We’ve had quite a bit of unsettled weather this winter, including some heavy and very disruptive snowfall. Higher than usual temperatures in the last few days have been accompanied by strong winds from the south which bring us unwelcome Sahara dust. The resulting dense haze usually only dissipates when the wind changes direction, or when it’s finally washed out by rain. Yesterday we were suddenly walloped by a fierce gale out of the west which certainly took care of the dust, but also heralded a big change in the weather.

According to the forecasts, which are often about as accurate as my aim when throwing a ball for the dog, we can expect strong winds, heavy rain, sleet and some snow, starting tomorrow. Seems the really nasty conditions prevailing in Western Europe at the moment have set their sights on us again, as if we don’t have enough problems already with the severe flooding and damage in Northern Greece.

The gloomy weather outlook turned my fancy to thoughts of something sweet. Chocolate perhaps? A biscuit? My eye lit on the bananas in the fruit bowl which were starting to get over-ripe. Banana bread, of course – that sweet treat you can zap out with little fuss but big impact; quick and easy to make, simple and satisfying.

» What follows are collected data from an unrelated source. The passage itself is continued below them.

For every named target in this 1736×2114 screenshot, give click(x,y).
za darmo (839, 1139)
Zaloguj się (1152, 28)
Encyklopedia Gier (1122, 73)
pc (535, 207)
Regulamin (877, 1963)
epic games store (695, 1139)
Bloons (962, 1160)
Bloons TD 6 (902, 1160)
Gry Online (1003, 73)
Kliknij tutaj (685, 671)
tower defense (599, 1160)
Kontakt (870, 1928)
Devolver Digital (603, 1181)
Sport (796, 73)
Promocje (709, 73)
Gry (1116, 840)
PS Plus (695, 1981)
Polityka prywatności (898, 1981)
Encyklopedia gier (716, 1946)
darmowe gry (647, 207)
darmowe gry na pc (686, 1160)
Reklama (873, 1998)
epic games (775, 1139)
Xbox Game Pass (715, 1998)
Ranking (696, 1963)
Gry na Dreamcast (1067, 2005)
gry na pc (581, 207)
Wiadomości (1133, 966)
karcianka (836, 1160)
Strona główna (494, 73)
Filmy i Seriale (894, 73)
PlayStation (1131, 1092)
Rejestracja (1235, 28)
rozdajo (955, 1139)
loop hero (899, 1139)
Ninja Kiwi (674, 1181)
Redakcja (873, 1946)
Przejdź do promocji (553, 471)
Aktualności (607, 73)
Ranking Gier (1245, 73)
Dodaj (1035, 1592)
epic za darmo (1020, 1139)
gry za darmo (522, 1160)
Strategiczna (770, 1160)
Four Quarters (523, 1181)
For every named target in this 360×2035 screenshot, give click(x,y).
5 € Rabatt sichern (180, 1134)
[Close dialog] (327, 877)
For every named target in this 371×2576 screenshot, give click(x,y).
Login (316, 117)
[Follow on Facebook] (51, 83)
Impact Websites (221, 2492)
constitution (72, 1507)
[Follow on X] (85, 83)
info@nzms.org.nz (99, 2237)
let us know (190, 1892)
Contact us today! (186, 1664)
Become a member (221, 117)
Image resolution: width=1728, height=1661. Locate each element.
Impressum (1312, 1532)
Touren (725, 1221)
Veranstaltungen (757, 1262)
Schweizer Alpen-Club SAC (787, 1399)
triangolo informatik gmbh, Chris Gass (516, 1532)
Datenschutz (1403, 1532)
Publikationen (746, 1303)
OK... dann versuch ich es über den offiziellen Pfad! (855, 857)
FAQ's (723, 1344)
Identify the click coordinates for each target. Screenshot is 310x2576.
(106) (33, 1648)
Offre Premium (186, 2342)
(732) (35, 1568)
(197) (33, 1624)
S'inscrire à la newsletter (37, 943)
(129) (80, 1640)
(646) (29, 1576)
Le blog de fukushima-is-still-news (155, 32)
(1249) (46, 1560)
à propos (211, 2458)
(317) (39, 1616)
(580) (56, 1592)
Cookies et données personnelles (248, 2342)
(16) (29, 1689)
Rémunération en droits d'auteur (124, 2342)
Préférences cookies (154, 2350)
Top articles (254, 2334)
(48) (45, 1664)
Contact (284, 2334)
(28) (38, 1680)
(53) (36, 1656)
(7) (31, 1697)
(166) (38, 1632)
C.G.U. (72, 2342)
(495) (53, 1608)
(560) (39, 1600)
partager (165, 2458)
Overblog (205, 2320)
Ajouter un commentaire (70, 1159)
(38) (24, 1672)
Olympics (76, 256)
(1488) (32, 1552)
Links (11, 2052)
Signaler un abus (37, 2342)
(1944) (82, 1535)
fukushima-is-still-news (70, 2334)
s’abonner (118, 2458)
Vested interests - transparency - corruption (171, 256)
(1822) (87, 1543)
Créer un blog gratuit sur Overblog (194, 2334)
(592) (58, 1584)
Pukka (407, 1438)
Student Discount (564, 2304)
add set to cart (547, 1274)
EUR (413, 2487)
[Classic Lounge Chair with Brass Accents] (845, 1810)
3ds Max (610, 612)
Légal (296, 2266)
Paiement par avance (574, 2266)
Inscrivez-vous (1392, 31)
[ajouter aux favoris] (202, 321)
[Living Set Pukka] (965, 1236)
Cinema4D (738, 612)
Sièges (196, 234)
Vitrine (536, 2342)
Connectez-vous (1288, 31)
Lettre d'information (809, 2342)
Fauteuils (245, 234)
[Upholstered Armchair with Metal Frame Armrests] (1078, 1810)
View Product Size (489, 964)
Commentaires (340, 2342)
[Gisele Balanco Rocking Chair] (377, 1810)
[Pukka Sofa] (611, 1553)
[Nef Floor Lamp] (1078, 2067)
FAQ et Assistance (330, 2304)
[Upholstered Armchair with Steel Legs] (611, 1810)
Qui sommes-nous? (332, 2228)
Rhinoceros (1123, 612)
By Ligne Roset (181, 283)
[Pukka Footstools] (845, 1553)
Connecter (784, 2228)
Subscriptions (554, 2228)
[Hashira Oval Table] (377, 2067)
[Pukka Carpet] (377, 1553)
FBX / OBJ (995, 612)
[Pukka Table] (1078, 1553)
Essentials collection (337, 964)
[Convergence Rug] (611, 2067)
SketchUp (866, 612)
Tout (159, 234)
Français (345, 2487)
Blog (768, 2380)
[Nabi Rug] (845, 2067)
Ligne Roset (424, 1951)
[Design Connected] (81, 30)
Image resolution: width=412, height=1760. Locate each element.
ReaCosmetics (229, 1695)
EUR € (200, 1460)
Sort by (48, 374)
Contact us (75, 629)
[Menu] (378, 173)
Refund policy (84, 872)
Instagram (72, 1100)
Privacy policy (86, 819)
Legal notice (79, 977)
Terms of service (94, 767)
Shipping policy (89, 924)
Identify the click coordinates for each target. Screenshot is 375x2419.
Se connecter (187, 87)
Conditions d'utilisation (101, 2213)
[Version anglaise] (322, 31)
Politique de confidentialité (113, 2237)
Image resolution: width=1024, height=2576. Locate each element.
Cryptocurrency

I got to work, first picking oranges and lemons from our laden trees to decide which I’d use for the zest. I’ve tried many recipes over the years; some were better than others. Banana cake is pretty basic, unless you’re really into a highfalutin version. I’m not. I can’t give due credit for the recipe that I finally settled on some years ago as it’s cobbled together from the efforts of many other bakers, but this is what works for me, and as I’ve said, simple banana bread recipes are of much the same ilk.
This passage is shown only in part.